▸ **Required work**: Begin at the line containing "You are a computer-use" in the entries below and end at the line containing "Instruction: Open the"; transcribe that range exactly and nothing outside it.

▸ **Data section**:
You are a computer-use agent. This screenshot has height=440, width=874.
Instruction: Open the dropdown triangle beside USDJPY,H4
--
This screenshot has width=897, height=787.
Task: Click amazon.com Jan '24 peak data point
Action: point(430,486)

▸ **Expected answer**:
You are a computer-use agent. This screenshot has height=440, width=874.
Instruction: Open the dropdown triangle beside USDJPY,H4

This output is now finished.